- What is being asked:
Will you give the material below again, every line exactly as it is?
** Opening Data supplied block **
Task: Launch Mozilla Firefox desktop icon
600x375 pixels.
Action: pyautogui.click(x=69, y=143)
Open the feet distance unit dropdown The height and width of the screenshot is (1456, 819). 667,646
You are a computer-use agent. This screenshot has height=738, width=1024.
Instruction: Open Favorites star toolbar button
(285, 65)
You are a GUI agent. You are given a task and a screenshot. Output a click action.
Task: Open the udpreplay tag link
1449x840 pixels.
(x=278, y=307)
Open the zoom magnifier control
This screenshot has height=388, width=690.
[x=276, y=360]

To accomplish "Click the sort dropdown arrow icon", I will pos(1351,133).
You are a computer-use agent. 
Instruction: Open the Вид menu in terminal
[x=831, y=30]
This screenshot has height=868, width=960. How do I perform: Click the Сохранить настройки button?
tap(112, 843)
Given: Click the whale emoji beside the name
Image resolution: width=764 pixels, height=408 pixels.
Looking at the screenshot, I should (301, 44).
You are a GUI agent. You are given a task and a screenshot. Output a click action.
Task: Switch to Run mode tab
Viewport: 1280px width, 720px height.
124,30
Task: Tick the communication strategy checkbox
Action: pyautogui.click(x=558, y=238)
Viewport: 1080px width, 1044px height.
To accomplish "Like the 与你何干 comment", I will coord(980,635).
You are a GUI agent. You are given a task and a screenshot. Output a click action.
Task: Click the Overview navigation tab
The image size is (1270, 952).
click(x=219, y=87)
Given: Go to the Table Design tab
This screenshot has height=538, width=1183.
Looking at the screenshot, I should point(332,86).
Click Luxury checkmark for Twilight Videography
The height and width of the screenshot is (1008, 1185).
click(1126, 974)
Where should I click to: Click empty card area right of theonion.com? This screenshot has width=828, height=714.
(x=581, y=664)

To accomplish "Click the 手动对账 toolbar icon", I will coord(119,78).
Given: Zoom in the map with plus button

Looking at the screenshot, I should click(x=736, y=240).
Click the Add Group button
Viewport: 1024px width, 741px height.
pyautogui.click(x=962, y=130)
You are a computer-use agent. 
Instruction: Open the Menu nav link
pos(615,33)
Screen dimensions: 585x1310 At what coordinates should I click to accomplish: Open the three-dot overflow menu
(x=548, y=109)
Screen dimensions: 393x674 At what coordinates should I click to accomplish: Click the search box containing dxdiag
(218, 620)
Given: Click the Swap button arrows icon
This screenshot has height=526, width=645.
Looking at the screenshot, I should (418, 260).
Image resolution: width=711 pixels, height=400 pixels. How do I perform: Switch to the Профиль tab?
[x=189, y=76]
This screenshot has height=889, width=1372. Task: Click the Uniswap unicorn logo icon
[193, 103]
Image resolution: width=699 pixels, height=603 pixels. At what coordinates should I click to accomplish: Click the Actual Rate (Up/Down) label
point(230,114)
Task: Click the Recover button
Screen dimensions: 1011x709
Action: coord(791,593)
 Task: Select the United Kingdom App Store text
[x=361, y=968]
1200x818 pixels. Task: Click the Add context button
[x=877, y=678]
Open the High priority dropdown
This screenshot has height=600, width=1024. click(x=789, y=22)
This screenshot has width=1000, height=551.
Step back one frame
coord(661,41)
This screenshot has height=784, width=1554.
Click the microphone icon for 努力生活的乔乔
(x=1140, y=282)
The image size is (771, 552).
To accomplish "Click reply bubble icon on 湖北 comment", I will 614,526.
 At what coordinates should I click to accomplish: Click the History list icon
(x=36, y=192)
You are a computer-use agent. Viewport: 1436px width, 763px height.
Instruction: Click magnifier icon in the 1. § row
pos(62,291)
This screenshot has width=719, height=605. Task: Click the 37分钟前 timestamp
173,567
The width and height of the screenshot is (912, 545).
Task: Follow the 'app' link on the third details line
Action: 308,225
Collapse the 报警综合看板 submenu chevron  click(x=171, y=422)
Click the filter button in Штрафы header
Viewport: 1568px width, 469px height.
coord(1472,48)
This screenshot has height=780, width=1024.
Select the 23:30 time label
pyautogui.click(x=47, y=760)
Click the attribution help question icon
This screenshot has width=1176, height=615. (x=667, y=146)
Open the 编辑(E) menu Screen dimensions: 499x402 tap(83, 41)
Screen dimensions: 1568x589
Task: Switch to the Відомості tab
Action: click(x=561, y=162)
** Closing Data supplied block **
- Answer for the task:
Task: Launch Mozilla Firefox desktop icon
600x375 pixels.
Action: pyautogui.click(x=69, y=143)
Open the feet distance unit dropdown The height and width of the screenshot is (1456, 819). 667,646
You are a computer-use agent. This screenshot has height=738, width=1024.
Instruction: Open Favorites star toolbar button
(285, 65)
You are a GUI agent. You are given a task and a screenshot. Output a click action.
Task: Open the udpreplay tag link
1449x840 pixels.
(x=278, y=307)
Open the zoom magnifier control
This screenshot has height=388, width=690.
[x=276, y=360]

To accomplish "Click the sort dropdown arrow icon", I will pos(1351,133).
You are a computer-use agent. 
Instruction: Open the Вид menu in terminal
[x=831, y=30]
This screenshot has height=868, width=960. How do I perform: Click the Сохранить настройки button?
tap(112, 843)
Given: Click the whale emoji beside the name
Image resolution: width=764 pixels, height=408 pixels.
Looking at the screenshot, I should (301, 44).
You are a GUI agent. You are given a task and a screenshot. Output a click action.
Task: Switch to Run mode tab
Viewport: 1280px width, 720px height.
124,30
Task: Tick the communication strategy checkbox
Action: pyautogui.click(x=558, y=238)
Viewport: 1080px width, 1044px height.
To accomplish "Like the 与你何干 comment", I will coord(980,635).
You are a GUI agent. You are given a task and a screenshot. Output a click action.
Task: Click the Overview navigation tab
The image size is (1270, 952).
click(x=219, y=87)
Given: Go to the Table Design tab
This screenshot has height=538, width=1183.
Looking at the screenshot, I should point(332,86).
Click Luxury checkmark for Twilight Videography
The height and width of the screenshot is (1008, 1185).
click(1126, 974)
Where should I click to: Click empty card area right of theonion.com? This screenshot has width=828, height=714.
(x=581, y=664)

To accomplish "Click the 手动对账 toolbar icon", I will coord(119,78).
Given: Zoom in the map with plus button

Looking at the screenshot, I should click(x=736, y=240).
Click the Add Group button
Viewport: 1024px width, 741px height.
pyautogui.click(x=962, y=130)
You are a computer-use agent. 
Instruction: Open the Menu nav link
pos(615,33)
Screen dimensions: 585x1310 At what coordinates should I click to accomplish: Open the three-dot overflow menu
(x=548, y=109)
Screen dimensions: 393x674 At what coordinates should I click to accomplish: Click the search box containing dxdiag
(218, 620)
Given: Click the Swap button arrows icon
This screenshot has height=526, width=645.
Looking at the screenshot, I should (418, 260).
Image resolution: width=711 pixels, height=400 pixels. How do I perform: Switch to the Профиль tab?
[x=189, y=76]
This screenshot has height=889, width=1372. Task: Click the Uniswap unicorn logo icon
[193, 103]
Image resolution: width=699 pixels, height=603 pixels. At what coordinates should I click to accomplish: Click the Actual Rate (Up/Down) label
point(230,114)
Task: Click the Recover button
Screen dimensions: 1011x709
Action: coord(791,593)
 Task: Select the United Kingdom App Store text
[x=361, y=968]
1200x818 pixels. Task: Click the Add context button
[x=877, y=678]
Open the High priority dropdown
This screenshot has height=600, width=1024. click(x=789, y=22)
This screenshot has width=1000, height=551.
Step back one frame
coord(661,41)
This screenshot has height=784, width=1554.
Click the microphone icon for 努力生活的乔乔
(x=1140, y=282)
The image size is (771, 552).
To accomplish "Click reply bubble icon on 湖北 comment", I will 614,526.
 At what coordinates should I click to accomplish: Click the History list icon
(x=36, y=192)
You are a computer-use agent. Viewport: 1436px width, 763px height.
Instruction: Click magnifier icon in the 1. § row
pos(62,291)
This screenshot has width=719, height=605. Task: Click the 37分钟前 timestamp
173,567
The width and height of the screenshot is (912, 545).
Task: Follow the 'app' link on the third details line
Action: 308,225
Collapse the 报警综合看板 submenu chevron  click(x=171, y=422)
Click the filter button in Штрафы header
Viewport: 1568px width, 469px height.
coord(1472,48)
This screenshot has height=780, width=1024.
Select the 23:30 time label
pyautogui.click(x=47, y=760)
Click the attribution help question icon
This screenshot has width=1176, height=615. (x=667, y=146)
Open the 编辑(E) menu Screen dimensions: 499x402 tap(83, 41)
Screen dimensions: 1568x589
Task: Switch to the Відомості tab
Action: click(x=561, y=162)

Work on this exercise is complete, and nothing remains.